WHAT THE TASK ASKS »
Copy out each of the entries below line for line, with no changes.

LISTING »
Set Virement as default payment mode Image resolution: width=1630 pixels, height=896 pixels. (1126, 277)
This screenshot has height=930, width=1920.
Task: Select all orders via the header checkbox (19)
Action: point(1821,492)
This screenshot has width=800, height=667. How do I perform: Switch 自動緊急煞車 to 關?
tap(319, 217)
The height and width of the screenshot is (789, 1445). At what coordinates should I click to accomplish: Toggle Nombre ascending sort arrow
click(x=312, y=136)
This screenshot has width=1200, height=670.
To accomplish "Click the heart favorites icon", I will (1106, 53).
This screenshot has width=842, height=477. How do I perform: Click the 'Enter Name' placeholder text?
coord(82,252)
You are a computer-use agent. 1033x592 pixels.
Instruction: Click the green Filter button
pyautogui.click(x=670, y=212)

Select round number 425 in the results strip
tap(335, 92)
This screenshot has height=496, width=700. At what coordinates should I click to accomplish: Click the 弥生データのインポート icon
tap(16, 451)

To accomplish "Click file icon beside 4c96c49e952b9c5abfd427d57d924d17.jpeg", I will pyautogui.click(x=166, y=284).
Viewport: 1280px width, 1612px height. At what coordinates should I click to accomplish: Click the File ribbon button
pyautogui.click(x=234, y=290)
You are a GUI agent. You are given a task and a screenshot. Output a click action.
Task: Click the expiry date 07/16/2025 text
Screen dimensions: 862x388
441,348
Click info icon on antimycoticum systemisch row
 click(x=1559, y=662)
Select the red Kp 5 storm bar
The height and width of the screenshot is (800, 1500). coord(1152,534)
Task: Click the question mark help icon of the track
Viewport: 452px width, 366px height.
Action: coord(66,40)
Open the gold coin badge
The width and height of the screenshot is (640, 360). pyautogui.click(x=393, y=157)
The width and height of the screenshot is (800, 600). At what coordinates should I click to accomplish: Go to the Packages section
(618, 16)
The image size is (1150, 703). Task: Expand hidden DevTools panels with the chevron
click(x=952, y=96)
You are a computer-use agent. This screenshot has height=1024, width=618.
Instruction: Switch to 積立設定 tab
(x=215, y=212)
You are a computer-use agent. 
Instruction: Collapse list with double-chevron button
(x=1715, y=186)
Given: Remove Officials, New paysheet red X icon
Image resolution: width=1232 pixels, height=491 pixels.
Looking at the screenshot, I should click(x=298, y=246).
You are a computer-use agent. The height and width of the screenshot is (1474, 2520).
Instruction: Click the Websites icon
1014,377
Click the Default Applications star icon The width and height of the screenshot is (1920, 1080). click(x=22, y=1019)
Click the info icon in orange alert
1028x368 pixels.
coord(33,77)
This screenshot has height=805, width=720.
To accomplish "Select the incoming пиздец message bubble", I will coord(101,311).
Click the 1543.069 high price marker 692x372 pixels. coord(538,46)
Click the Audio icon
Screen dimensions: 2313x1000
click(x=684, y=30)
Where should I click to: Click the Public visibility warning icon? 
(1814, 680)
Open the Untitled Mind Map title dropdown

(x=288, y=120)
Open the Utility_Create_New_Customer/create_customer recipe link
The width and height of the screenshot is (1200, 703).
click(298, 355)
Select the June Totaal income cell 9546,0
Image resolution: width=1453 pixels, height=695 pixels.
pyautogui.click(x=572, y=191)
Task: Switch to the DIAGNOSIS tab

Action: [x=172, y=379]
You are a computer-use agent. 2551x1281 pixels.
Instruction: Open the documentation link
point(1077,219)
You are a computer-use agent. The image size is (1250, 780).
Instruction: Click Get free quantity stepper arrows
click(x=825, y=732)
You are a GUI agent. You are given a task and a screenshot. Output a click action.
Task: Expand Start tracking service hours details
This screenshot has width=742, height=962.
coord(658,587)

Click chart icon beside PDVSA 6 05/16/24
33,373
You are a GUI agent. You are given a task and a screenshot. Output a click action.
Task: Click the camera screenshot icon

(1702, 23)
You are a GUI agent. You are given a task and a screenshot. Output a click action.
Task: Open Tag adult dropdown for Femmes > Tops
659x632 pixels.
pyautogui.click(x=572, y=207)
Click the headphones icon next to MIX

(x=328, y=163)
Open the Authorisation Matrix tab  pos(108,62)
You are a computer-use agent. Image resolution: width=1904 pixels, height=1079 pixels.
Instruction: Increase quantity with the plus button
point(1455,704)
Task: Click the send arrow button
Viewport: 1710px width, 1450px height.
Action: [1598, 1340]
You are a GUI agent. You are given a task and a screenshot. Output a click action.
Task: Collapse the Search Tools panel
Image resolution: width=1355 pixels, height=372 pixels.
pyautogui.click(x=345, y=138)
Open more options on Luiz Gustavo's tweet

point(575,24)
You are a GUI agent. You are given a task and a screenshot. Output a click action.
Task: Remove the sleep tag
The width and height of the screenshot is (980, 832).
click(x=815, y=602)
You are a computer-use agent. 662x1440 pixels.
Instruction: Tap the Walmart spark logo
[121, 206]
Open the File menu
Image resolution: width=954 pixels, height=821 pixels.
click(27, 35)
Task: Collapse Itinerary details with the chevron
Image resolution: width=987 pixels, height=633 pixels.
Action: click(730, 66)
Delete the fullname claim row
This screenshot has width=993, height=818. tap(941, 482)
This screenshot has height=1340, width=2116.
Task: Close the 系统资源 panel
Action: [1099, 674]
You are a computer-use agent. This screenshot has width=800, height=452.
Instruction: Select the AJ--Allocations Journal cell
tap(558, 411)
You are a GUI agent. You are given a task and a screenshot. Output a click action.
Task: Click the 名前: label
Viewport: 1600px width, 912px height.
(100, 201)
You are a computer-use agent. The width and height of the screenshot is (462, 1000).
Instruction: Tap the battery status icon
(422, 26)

FULL SOLUTION »
Set Virement as default payment mode Image resolution: width=1630 pixels, height=896 pixels. (1126, 277)
This screenshot has height=930, width=1920.
Task: Select all orders via the header checkbox (19)
Action: point(1821,492)
This screenshot has width=800, height=667. How do I perform: Switch 自動緊急煞車 to 關?
tap(319, 217)
The height and width of the screenshot is (789, 1445). At what coordinates should I click to accomplish: Toggle Nombre ascending sort arrow
click(x=312, y=136)
This screenshot has width=1200, height=670.
To accomplish "Click the heart favorites icon", I will (1106, 53).
This screenshot has width=842, height=477. How do I perform: Click the 'Enter Name' placeholder text?
coord(82,252)
You are a computer-use agent. 1033x592 pixels.
Instruction: Click the green Filter button
pyautogui.click(x=670, y=212)

Select round number 425 in the results strip
tap(335, 92)
This screenshot has height=496, width=700. At what coordinates should I click to accomplish: Click the 弥生データのインポート icon
tap(16, 451)

To accomplish "Click file icon beside 4c96c49e952b9c5abfd427d57d924d17.jpeg", I will pyautogui.click(x=166, y=284).
Viewport: 1280px width, 1612px height. At what coordinates should I click to accomplish: Click the File ribbon button
pyautogui.click(x=234, y=290)
You are a GUI agent. You are given a task and a screenshot. Output a click action.
Task: Click the expiry date 07/16/2025 text
Screen dimensions: 862x388
441,348
Click info icon on antimycoticum systemisch row
 click(x=1559, y=662)
Select the red Kp 5 storm bar
The height and width of the screenshot is (800, 1500). coord(1152,534)
Task: Click the question mark help icon of the track
Viewport: 452px width, 366px height.
Action: coord(66,40)
Open the gold coin badge
The width and height of the screenshot is (640, 360). pyautogui.click(x=393, y=157)
The width and height of the screenshot is (800, 600). At what coordinates should I click to accomplish: Go to the Packages section
(618, 16)
The image size is (1150, 703). Task: Expand hidden DevTools panels with the chevron
click(x=952, y=96)
You are a computer-use agent. This screenshot has height=1024, width=618.
Instruction: Switch to 積立設定 tab
(x=215, y=212)
You are a computer-use agent. 
Instruction: Collapse list with double-chevron button
(x=1715, y=186)
Given: Remove Officials, New paysheet red X icon
Image resolution: width=1232 pixels, height=491 pixels.
Looking at the screenshot, I should click(x=298, y=246).
You are a computer-use agent. The height and width of the screenshot is (1474, 2520).
Instruction: Click the Websites icon
1014,377
Click the Default Applications star icon The width and height of the screenshot is (1920, 1080). click(x=22, y=1019)
Click the info icon in orange alert
1028x368 pixels.
coord(33,77)
This screenshot has height=805, width=720.
To accomplish "Select the incoming пиздец message bubble", I will coord(101,311).
Click the 1543.069 high price marker 692x372 pixels. coord(538,46)
Click the Audio icon
Screen dimensions: 2313x1000
click(x=684, y=30)
Where should I click to: Click the Public visibility warning icon? 
(1814, 680)
Open the Untitled Mind Map title dropdown

(x=288, y=120)
Open the Utility_Create_New_Customer/create_customer recipe link
The width and height of the screenshot is (1200, 703).
click(298, 355)
Select the June Totaal income cell 9546,0
Image resolution: width=1453 pixels, height=695 pixels.
pyautogui.click(x=572, y=191)
Task: Switch to the DIAGNOSIS tab

Action: [x=172, y=379]
You are a computer-use agent. 2551x1281 pixels.
Instruction: Open the documentation link
point(1077,219)
You are a computer-use agent. The image size is (1250, 780).
Instruction: Click Get free quantity stepper arrows
click(x=825, y=732)
You are a GUI agent. You are given a task and a screenshot. Output a click action.
Task: Expand Start tracking service hours details
This screenshot has width=742, height=962.
coord(658,587)

Click chart icon beside PDVSA 6 05/16/24
33,373
You are a GUI agent. You are given a task and a screenshot. Output a click action.
Task: Click the camera screenshot icon

(1702, 23)
You are a GUI agent. You are given a task and a screenshot. Output a click action.
Task: Open Tag adult dropdown for Femmes > Tops
659x632 pixels.
pyautogui.click(x=572, y=207)
Click the headphones icon next to MIX

(x=328, y=163)
Open the Authorisation Matrix tab  pos(108,62)
You are a computer-use agent. Image resolution: width=1904 pixels, height=1079 pixels.
Instruction: Increase quantity with the plus button
point(1455,704)
Task: Click the send arrow button
Viewport: 1710px width, 1450px height.
Action: [1598, 1340]
You are a GUI agent. You are given a task and a screenshot. Output a click action.
Task: Collapse the Search Tools panel
Image resolution: width=1355 pixels, height=372 pixels.
pyautogui.click(x=345, y=138)
Open more options on Luiz Gustavo's tweet

point(575,24)
You are a GUI agent. You are given a task and a screenshot. Output a click action.
Task: Remove the sleep tag
The width and height of the screenshot is (980, 832).
click(x=815, y=602)
You are a computer-use agent. 662x1440 pixels.
Instruction: Tap the Walmart spark logo
[121, 206]
Open the File menu
Image resolution: width=954 pixels, height=821 pixels.
click(27, 35)
Task: Collapse Itinerary details with the chevron
Image resolution: width=987 pixels, height=633 pixels.
Action: click(730, 66)
Delete the fullname claim row
This screenshot has width=993, height=818. tap(941, 482)
This screenshot has height=1340, width=2116.
Task: Close the 系统资源 panel
Action: [1099, 674]
You are a computer-use agent. This screenshot has width=800, height=452.
Instruction: Select the AJ--Allocations Journal cell
tap(558, 411)
You are a GUI agent. You are given a task and a screenshot. Output a click action.
Task: Click the 名前: label
Viewport: 1600px width, 912px height.
(100, 201)
You are a computer-use agent. The width and height of the screenshot is (462, 1000).
Instruction: Tap the battery status icon
(422, 26)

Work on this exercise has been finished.